— Soal dan Tugas —
a) Dalam teks tentang pelajaran Fiqih di Madrasah Aliyah, bidang apa saja yang tercakup dalam mata pelajaran Fiqih?
b) Tolong salin tanpa perubahan bagian teks tentang pelajaran Fiqih di Madrasah Aliyah yang dimulai dengan "Pengetahuan dan pemahaman" dan berlanjut sampai "Ma menjadi urgen.".

— Kutipan Dokumen —
++++++++++++++++++++
Urgensi
Pembahasan Fiqih di MA
Mata
Pelajaran Fiqih dalam kurikulum Madrasah Aliyah adalah bagian dari
mata pelajaran Pendidikan Agama Islam yang diarahkan untuk menyiapkan
peserta didik untuk mengenal, memahami, menghayati dan
mengamalkan hukum Islam, yang kemudian menjadi dasar pandangan
hidupnya melalui kegiatan bimbingan, pengajaran, latihan, penggunaan
pengalaman, pembiasaan dan keteladanan.
Mata
pelajaran Fiqih Madrasah Aliyah ini meliputi: Fiqih Ibadah, Fiqih
Muamalah, Fiqih Munakahat, Fiqih Jinayah, Fiqih Siyasah, dan Ushul
Fiqih. Hal ini menggambarkan bahwa ruang lingkup Fiqih mencakup
perwujudan keserasian, keselarasan, dan keseimbangan hubungan manusia
dengan Allah Swt., dengan diri sendiri, sesama manusia, makhluk
lainnya, maupun lingkungannya (hablun minallah wa hablun minannas).
Pembelajaran
Fiqih di Madrasah Aliyah bertujuan untuk membekali peserta didik agar
dapat: (1) mengetahui dan memahami pokok-pokok hukum Islam
secara terperinci dan menyeluruh, baik berupa dalil naqli dan aqli.
Pengetahuan dan pemahaman tersebut diharapkan menjadi pedoman hidup
dalam kehidupan pribadi dan sosial, (2) melaksanakan dan mengamalkan
ketentuan hukum Islam dengan benar. Pengamalan tersebut diharapkan
dapat menumbuhkan ketaatan menjalankan hukum Islam, disiplin dan
tanggung jawab sosial yang tinggi dalam kehidupan pribadi maupun
sosialnya. Dari pemaparan diatas menunjukkan bahwa pembahasan fiqih
di Ma menjadi urgen.
++++++++++++++++++++
— Data Tercatat —
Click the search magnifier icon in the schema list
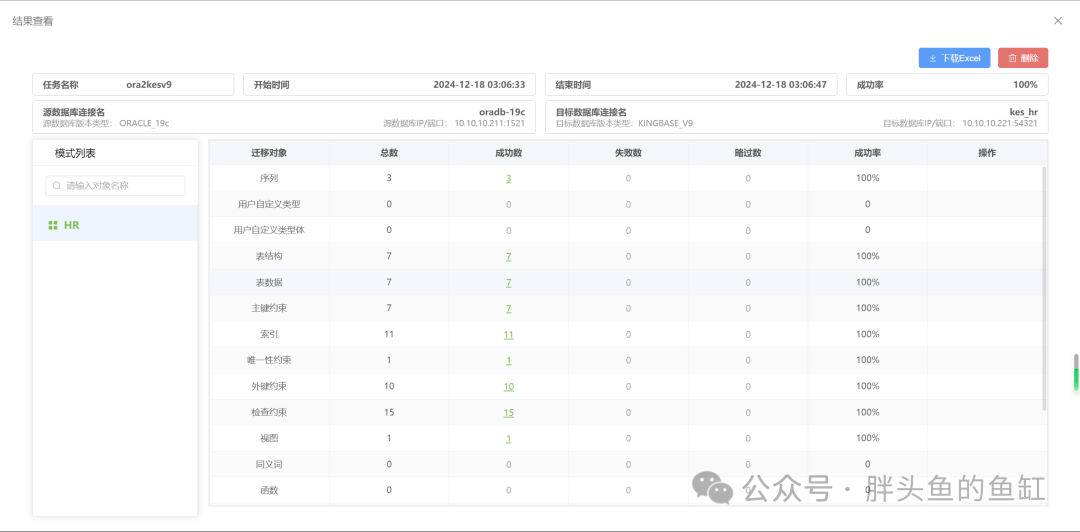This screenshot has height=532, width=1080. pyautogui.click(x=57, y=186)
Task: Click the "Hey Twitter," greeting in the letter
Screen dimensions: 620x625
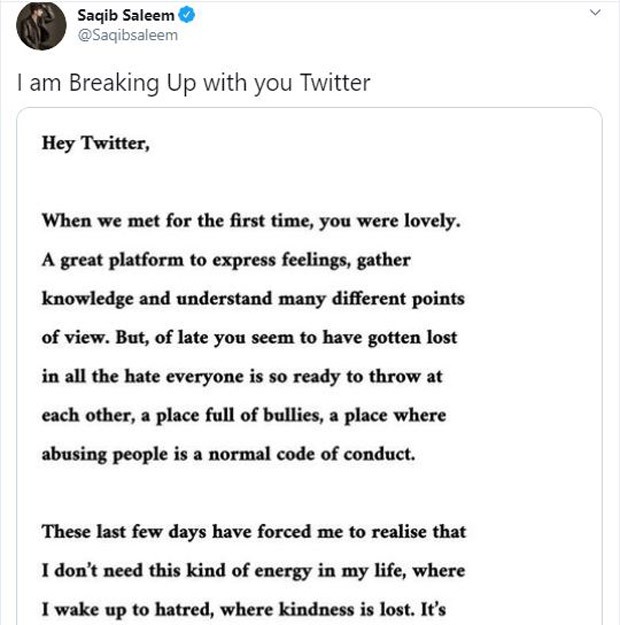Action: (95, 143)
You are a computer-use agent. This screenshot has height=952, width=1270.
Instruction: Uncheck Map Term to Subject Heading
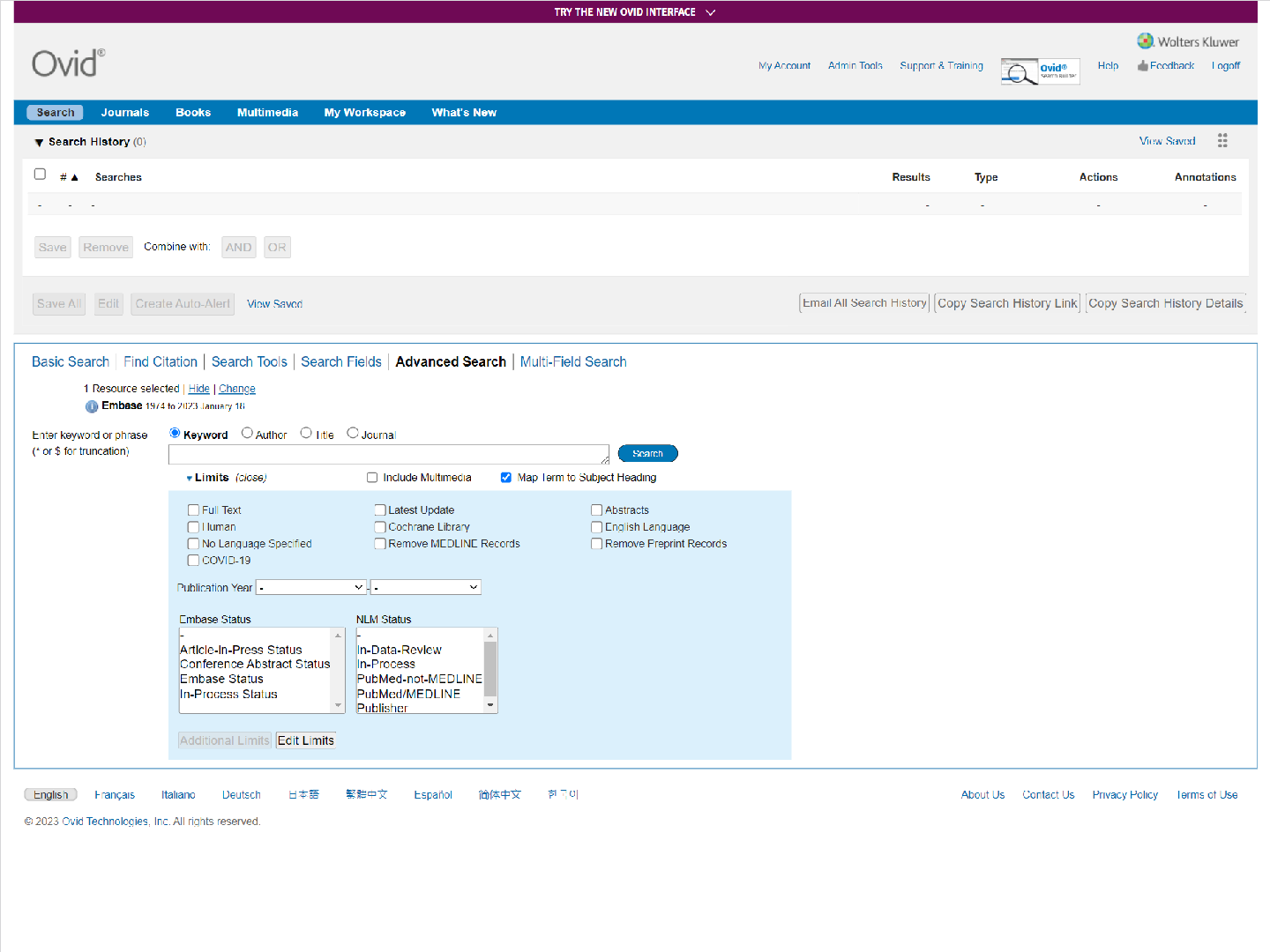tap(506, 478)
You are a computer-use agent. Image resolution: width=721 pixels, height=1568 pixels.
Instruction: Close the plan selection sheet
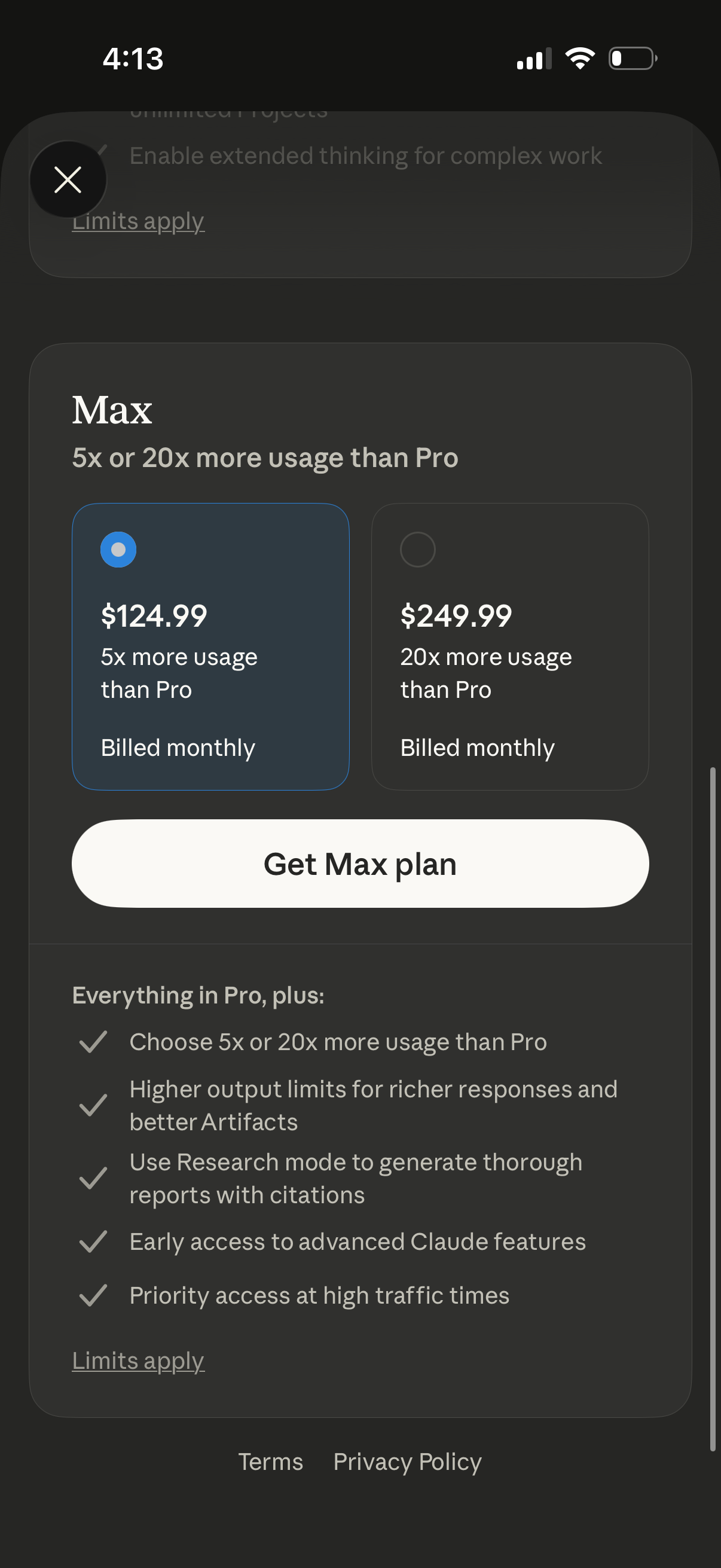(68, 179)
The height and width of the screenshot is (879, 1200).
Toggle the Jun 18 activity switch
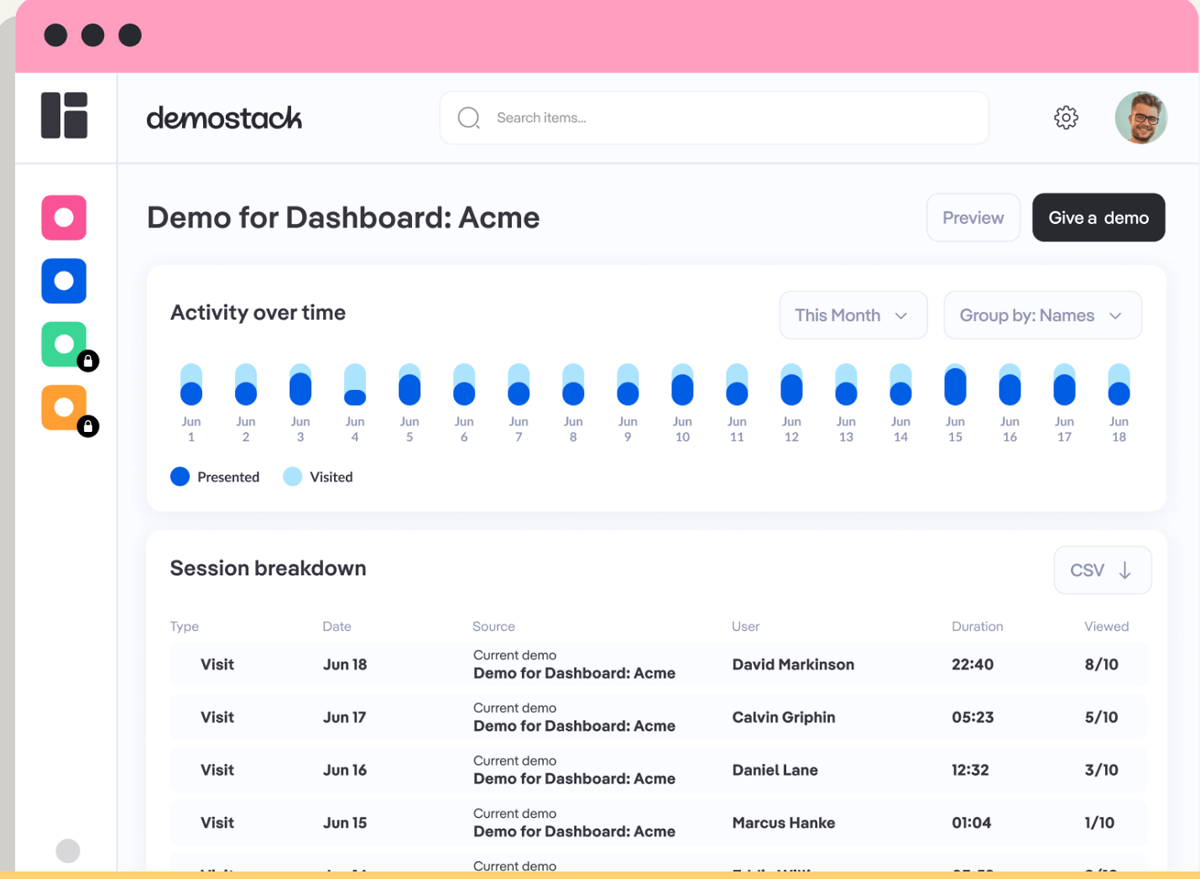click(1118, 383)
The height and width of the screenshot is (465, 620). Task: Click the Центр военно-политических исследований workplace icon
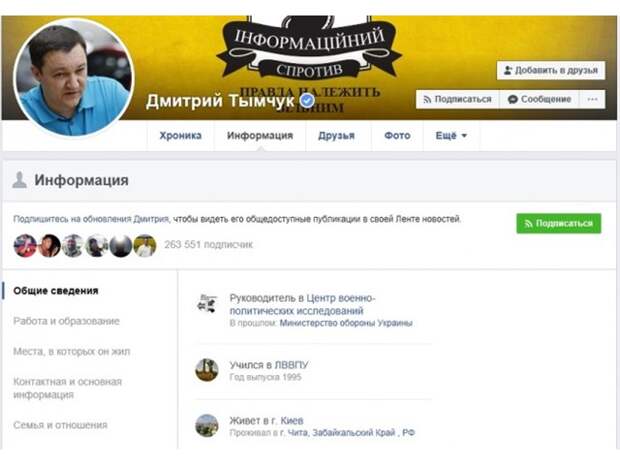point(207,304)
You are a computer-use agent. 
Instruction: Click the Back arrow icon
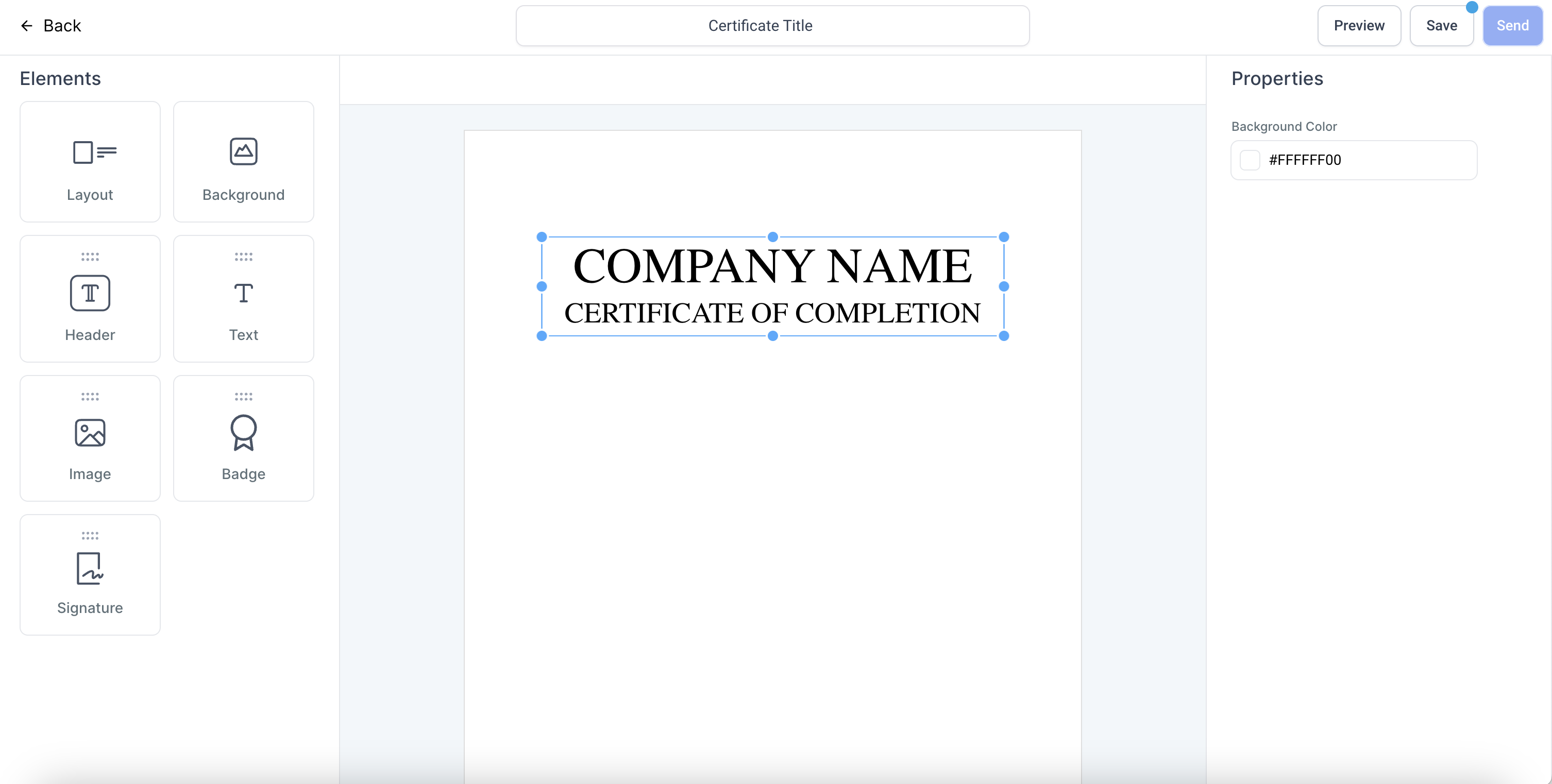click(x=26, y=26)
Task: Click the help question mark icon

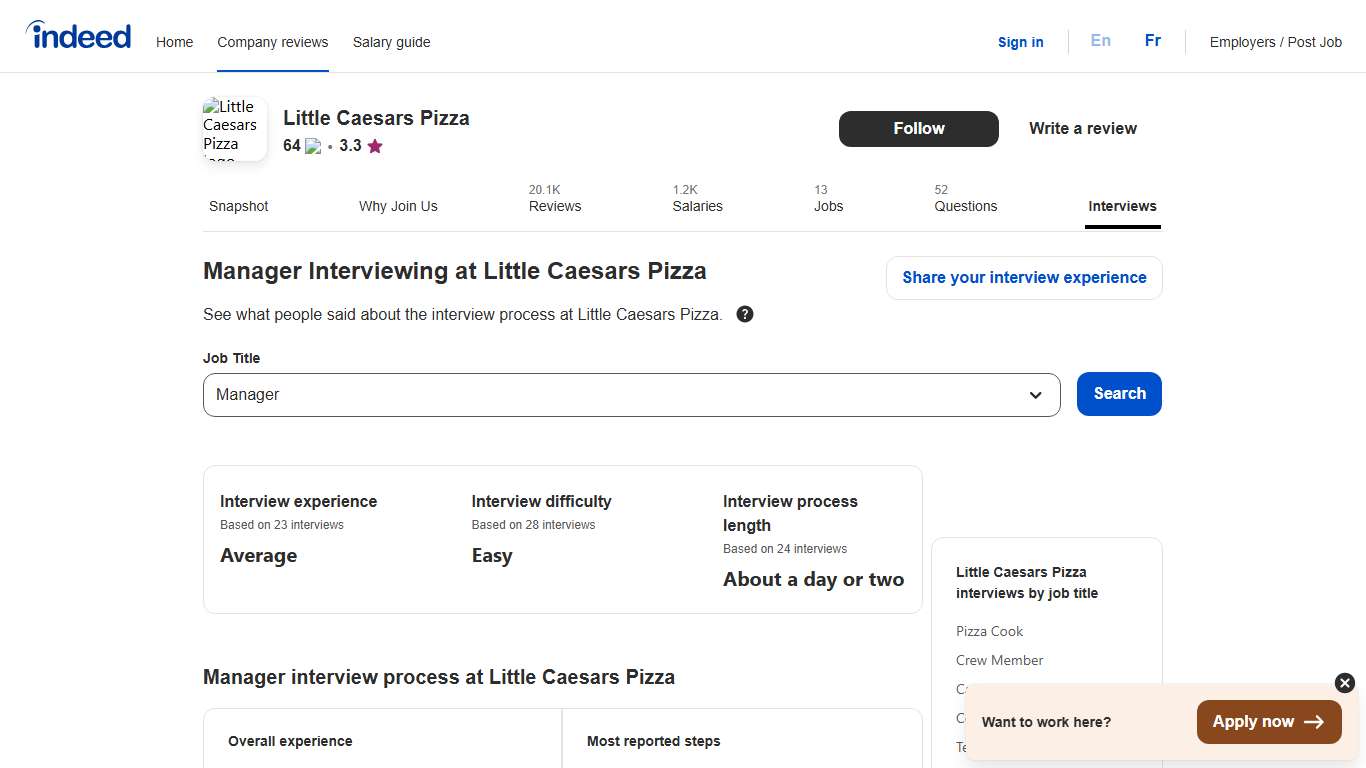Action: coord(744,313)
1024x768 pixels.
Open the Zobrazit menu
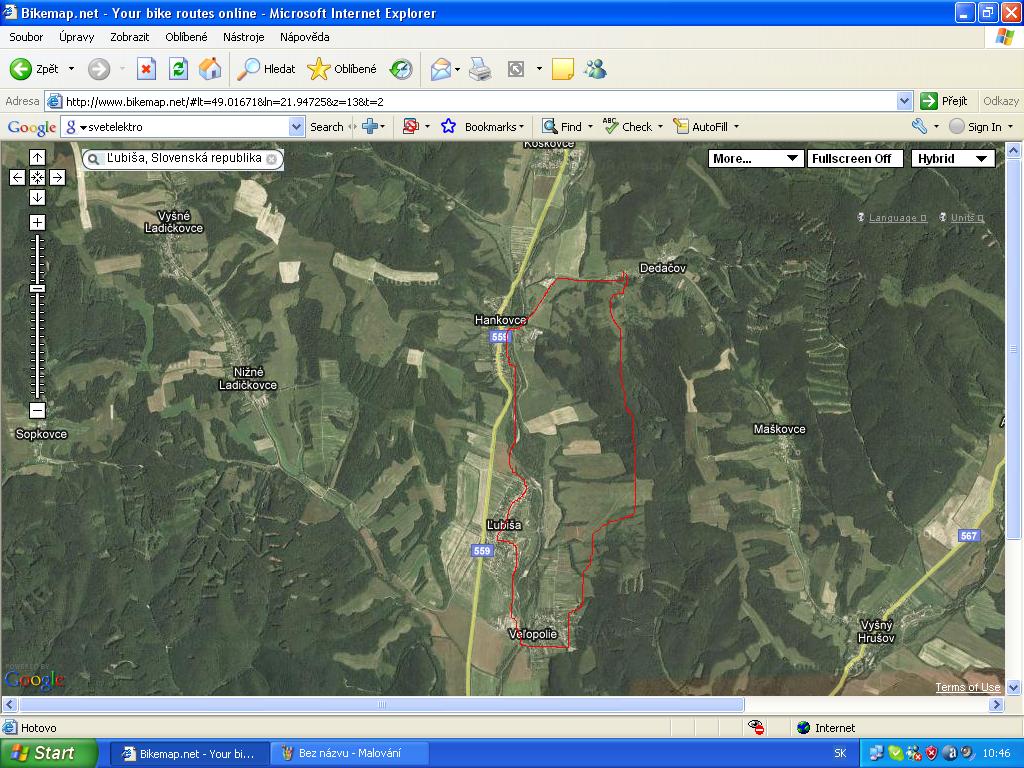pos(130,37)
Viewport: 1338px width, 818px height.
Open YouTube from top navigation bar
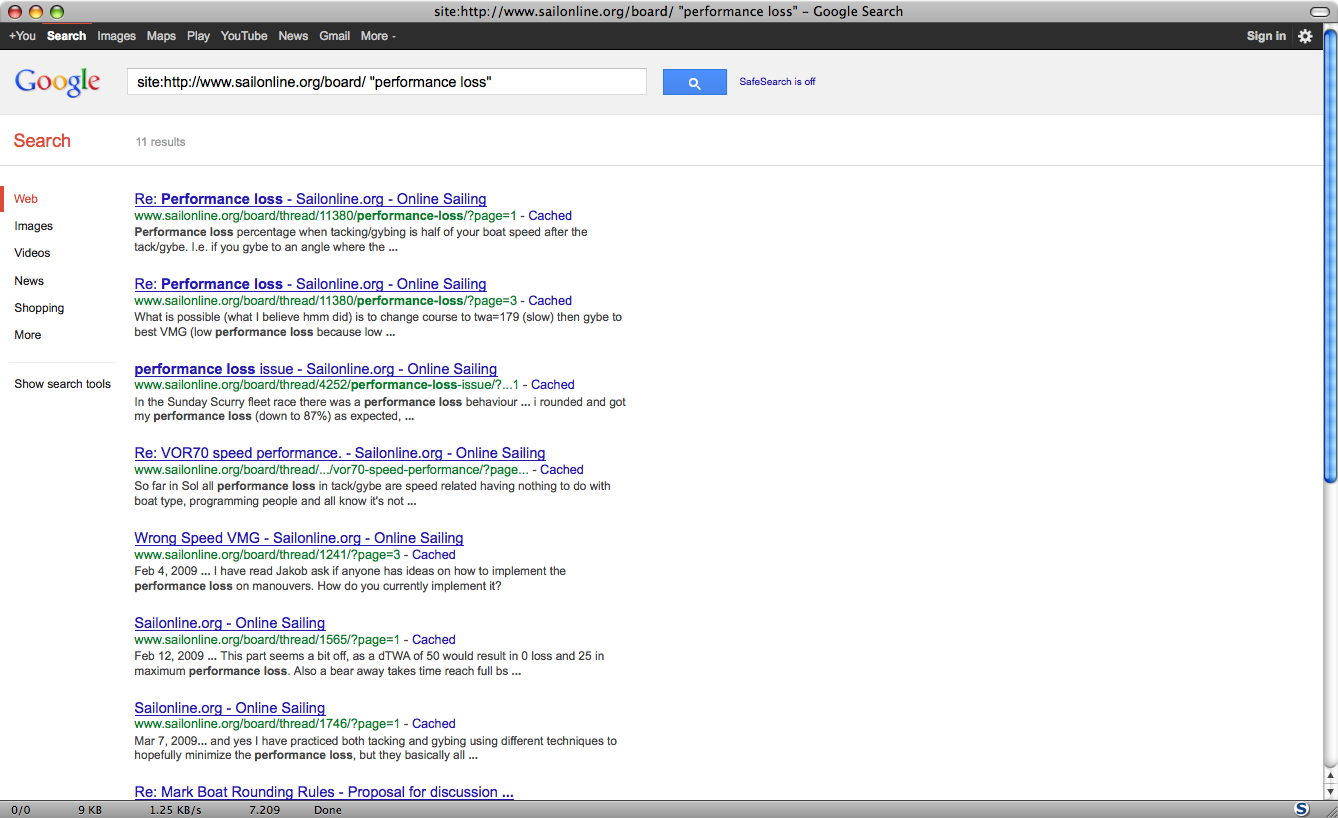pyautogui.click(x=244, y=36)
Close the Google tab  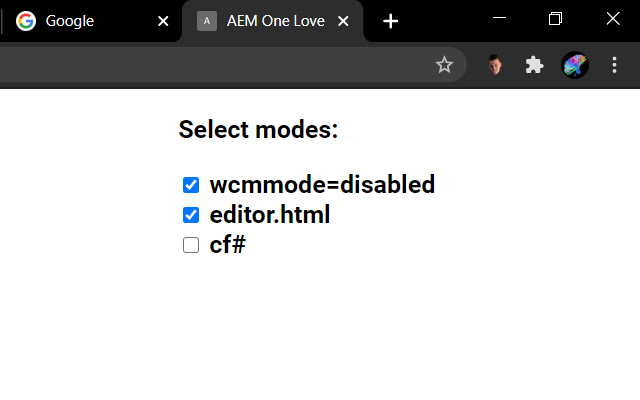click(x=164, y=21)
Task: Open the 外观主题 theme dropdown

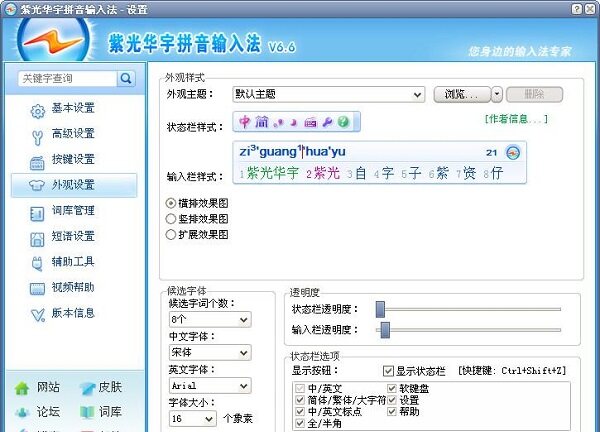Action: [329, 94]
++++++++++++++++++++
— Jawaban Tiap Tugas —
a) Fiqih Ibadah, Fiqih Muamalah, Fiqih Munakahat, Fiqih Jinayah, Fiqih Siyasah, dan Ushul Fiqih.

b)
Pengetahuan dan pemahaman tersebut diharapkan menjadi pedoman hidup
dalam kehidupan pribadi dan sosial, (2) melaksanakan dan mengamalkan
ketentuan hukum Islam dengan benar. Pengamalan tersebut diharapkan
dapat menumbuhkan ketaatan menjalankan hukum Islam, disiplin dan
tanggung jawab sosial yang tinggi dalam kehidupan pribadi maupun
sosialnya. Dari pemaparan diatas menunjukkan bahwa pembahasan fiqih
di Ma menjadi urgen.